> **Your goal**
Copy exactly the lines from the one containing "Image resolution: width=1960" through the last line of the records, both included, and nothing more.

[[ Stored data open ]]

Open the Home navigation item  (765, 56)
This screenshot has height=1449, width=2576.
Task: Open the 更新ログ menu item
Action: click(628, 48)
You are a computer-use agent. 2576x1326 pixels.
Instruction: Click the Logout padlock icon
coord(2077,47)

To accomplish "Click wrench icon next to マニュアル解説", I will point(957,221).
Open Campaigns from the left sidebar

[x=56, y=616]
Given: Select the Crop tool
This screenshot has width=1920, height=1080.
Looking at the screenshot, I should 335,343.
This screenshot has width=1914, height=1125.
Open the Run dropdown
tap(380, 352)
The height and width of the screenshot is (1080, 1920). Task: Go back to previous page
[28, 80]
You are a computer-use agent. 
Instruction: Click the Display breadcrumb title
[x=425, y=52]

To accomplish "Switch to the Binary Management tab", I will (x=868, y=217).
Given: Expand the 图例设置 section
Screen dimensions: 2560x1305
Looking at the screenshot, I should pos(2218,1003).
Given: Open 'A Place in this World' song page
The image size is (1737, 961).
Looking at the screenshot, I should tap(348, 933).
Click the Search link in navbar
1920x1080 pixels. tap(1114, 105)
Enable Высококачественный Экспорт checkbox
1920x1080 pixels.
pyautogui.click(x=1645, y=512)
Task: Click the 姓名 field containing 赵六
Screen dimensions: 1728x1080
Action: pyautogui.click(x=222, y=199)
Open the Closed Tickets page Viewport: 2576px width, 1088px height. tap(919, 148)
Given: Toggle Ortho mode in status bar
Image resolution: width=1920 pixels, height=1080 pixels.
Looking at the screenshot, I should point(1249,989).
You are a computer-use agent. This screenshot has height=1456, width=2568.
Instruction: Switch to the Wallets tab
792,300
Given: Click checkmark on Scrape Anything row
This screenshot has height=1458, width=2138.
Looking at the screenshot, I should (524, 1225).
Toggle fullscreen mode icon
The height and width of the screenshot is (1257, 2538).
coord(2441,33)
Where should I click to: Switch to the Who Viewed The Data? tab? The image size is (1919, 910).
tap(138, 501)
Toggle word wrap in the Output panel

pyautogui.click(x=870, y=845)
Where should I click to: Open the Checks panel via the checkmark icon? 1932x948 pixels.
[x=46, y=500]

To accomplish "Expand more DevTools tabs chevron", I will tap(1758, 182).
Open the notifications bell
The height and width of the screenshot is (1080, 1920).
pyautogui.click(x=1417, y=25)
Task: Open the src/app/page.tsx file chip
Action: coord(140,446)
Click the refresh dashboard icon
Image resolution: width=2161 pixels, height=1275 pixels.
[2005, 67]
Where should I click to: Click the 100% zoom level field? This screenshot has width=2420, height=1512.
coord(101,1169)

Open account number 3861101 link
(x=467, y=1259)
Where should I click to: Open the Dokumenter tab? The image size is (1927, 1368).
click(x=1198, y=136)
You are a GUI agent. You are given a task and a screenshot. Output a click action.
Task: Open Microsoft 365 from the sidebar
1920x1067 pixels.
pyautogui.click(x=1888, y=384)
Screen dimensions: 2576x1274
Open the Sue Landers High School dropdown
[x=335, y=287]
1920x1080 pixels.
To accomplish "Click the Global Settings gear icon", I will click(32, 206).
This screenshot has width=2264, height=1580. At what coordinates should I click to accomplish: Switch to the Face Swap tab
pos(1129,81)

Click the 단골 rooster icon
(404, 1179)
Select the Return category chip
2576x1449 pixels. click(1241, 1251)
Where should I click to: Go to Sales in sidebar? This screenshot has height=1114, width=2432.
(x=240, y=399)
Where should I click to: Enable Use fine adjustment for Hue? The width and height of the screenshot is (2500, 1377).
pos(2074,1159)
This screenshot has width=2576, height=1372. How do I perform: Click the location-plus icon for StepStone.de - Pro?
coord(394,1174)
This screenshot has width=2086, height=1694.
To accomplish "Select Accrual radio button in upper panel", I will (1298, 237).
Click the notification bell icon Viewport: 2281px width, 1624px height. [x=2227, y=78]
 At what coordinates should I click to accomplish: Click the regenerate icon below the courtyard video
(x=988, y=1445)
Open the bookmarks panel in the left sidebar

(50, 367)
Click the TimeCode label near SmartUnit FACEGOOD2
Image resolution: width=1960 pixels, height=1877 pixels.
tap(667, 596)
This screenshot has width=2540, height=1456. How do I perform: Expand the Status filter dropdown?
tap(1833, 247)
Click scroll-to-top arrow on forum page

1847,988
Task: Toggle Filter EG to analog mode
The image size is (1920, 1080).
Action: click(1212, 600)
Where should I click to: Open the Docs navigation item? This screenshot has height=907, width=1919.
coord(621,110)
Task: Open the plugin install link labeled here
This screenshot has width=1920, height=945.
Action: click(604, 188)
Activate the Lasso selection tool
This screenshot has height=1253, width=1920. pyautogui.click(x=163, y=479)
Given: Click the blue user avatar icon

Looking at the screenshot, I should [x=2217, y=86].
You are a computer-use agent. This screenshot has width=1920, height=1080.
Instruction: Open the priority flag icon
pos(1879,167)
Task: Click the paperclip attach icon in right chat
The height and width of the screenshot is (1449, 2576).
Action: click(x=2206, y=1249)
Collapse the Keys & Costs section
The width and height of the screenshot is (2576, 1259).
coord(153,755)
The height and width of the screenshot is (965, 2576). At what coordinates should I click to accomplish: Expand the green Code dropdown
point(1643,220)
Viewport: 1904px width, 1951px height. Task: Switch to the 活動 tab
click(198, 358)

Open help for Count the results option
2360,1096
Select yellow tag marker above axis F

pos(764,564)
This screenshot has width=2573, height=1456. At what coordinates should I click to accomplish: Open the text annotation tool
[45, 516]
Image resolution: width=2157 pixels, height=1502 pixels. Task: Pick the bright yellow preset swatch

[[ Stored data closed ]]

> **Answer below**
Image resolution: width=1960 pixels, height=1877 pixels.
tap(667, 596)
This screenshot has width=2540, height=1456. How do I perform: Expand the Status filter dropdown?
tap(1833, 247)
Click scroll-to-top arrow on forum page

1847,988
Task: Toggle Filter EG to analog mode
The image size is (1920, 1080).
Action: click(1212, 600)
Where should I click to: Open the Docs navigation item? This screenshot has height=907, width=1919.
coord(621,110)
Task: Open the plugin install link labeled here
This screenshot has width=1920, height=945.
Action: click(604, 188)
Activate the Lasso selection tool
This screenshot has height=1253, width=1920. pyautogui.click(x=163, y=479)
Given: Click the blue user avatar icon

Looking at the screenshot, I should [x=2217, y=86].
You are a computer-use agent. This screenshot has width=1920, height=1080.
Instruction: Open the priority flag icon
pos(1879,167)
Task: Click the paperclip attach icon in right chat
The height and width of the screenshot is (1449, 2576).
Action: click(x=2206, y=1249)
Collapse the Keys & Costs section
The width and height of the screenshot is (2576, 1259).
coord(153,755)
The height and width of the screenshot is (965, 2576). At what coordinates should I click to accomplish: Expand the green Code dropdown
point(1643,220)
Viewport: 1904px width, 1951px height. Task: Switch to the 活動 tab
click(198, 358)

Open help for Count the results option
2360,1096
Select yellow tag marker above axis F

pos(764,564)
This screenshot has width=2573, height=1456. At what coordinates should I click to accomplish: Open the text annotation tool
[45, 516]
Image resolution: width=2157 pixels, height=1502 pixels. Task: Pick the bright yellow preset swatch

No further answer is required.